AIM OF THE EXERCISE
In the material below, some lines may hold the word "will"; state how many do, giving only the number.
-- Opening Marker --
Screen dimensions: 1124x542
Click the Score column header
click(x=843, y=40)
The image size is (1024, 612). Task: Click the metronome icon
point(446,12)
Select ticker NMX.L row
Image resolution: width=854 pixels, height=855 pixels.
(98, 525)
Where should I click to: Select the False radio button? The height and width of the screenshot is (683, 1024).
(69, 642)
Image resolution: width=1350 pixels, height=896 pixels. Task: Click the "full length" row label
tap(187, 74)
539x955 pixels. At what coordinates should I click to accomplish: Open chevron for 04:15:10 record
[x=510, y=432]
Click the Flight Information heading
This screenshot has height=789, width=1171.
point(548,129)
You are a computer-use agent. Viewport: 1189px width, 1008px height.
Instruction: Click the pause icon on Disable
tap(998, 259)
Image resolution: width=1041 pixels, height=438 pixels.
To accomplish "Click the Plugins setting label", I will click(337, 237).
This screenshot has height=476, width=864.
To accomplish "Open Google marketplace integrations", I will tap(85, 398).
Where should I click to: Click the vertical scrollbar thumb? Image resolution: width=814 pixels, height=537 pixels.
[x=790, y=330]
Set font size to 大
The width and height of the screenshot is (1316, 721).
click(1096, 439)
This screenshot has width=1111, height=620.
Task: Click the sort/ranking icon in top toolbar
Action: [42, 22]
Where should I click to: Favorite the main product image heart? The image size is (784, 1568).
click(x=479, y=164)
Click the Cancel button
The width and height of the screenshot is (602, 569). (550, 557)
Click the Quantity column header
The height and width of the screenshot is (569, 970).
-- Closing Marker --
ANSWER SPACE
2